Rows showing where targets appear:
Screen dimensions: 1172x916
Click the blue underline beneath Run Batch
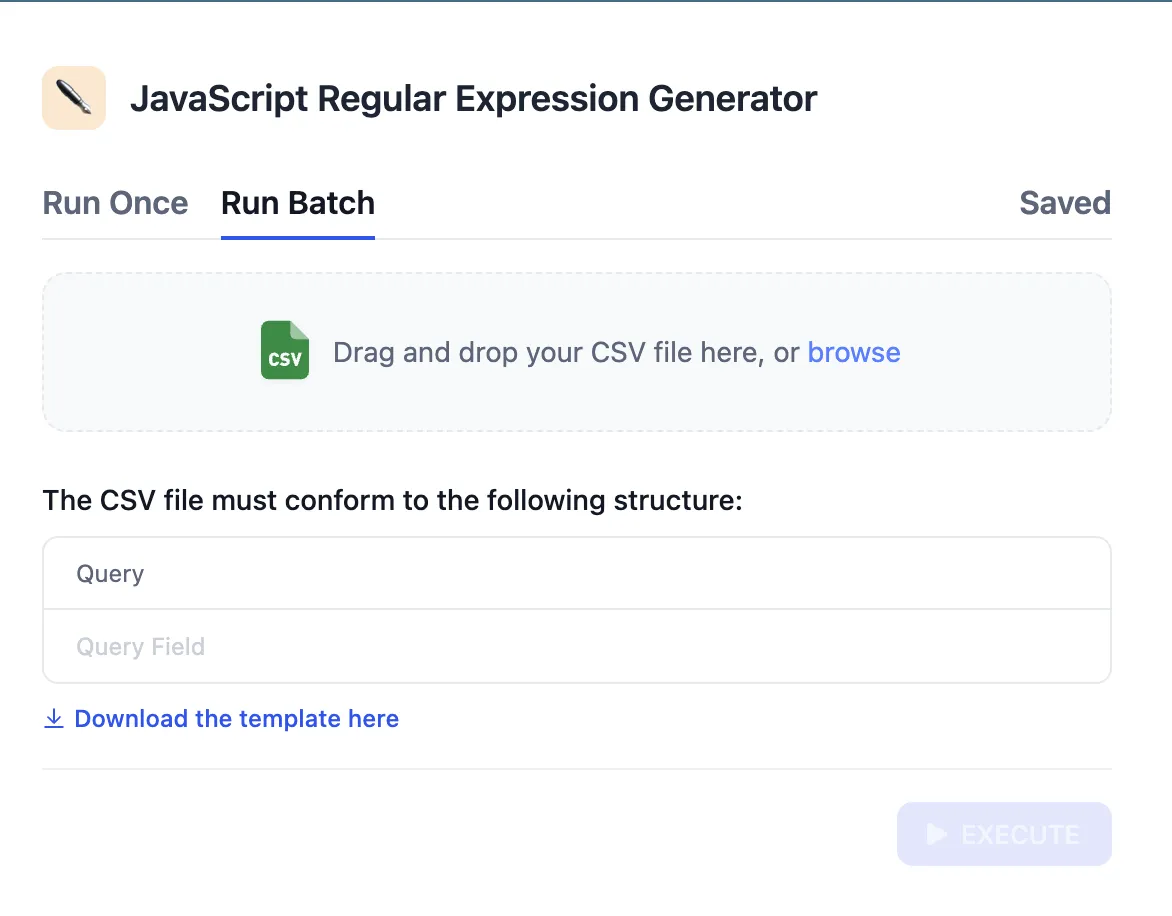297,238

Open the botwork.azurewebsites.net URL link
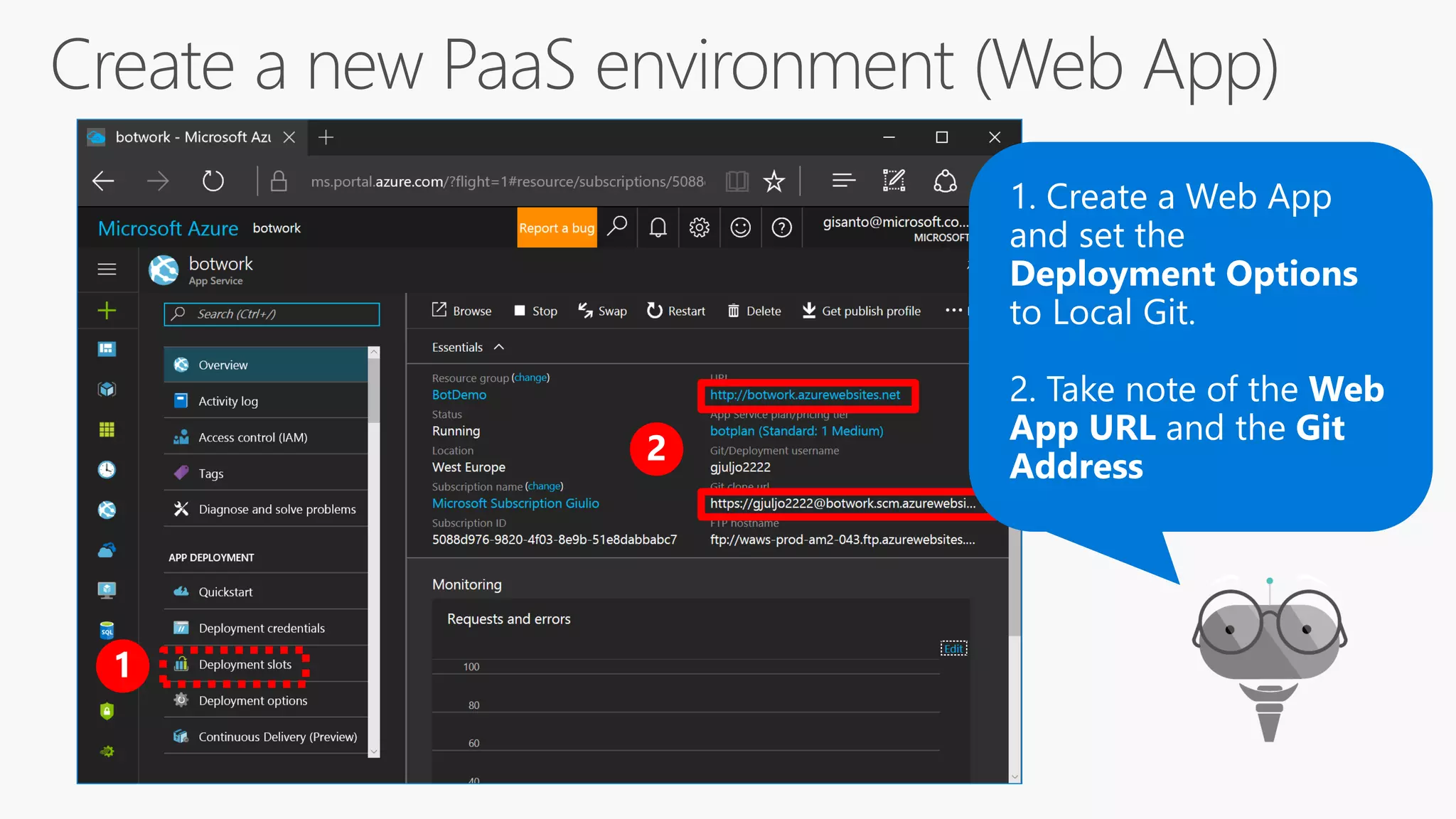point(805,395)
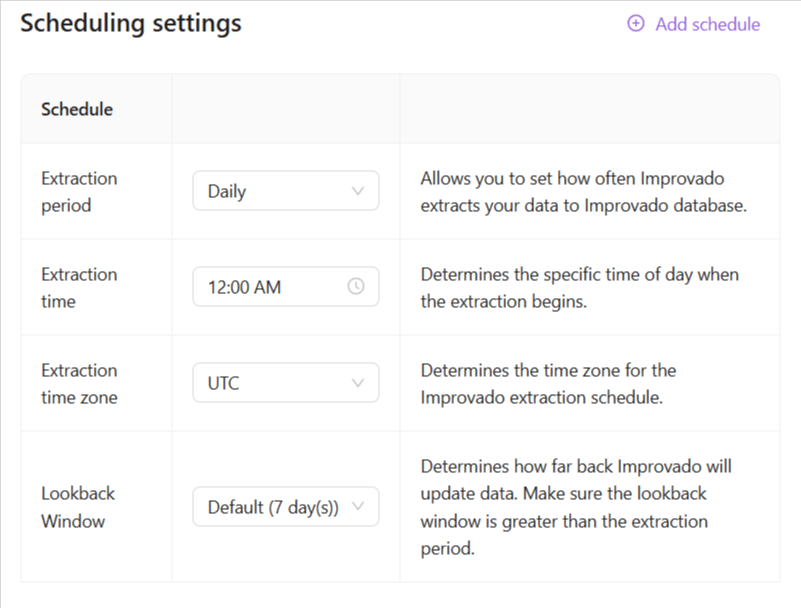The height and width of the screenshot is (608, 801).
Task: Open the Default (7 day(s)) lookback dropdown
Action: coord(285,507)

SET PROBLEM
Write out every line of the records above exactly as it stands, but leave out the pictures.

TASK SOLUTION
Screen dimensions: 1172x916
Click the blue underline beneath Run Batch
297,238

Open the botwork.azurewebsites.net URL link
point(805,395)
The height and width of the screenshot is (608, 801).
Task: Open the Default (7 day(s)) lookback dropdown
Action: coord(285,507)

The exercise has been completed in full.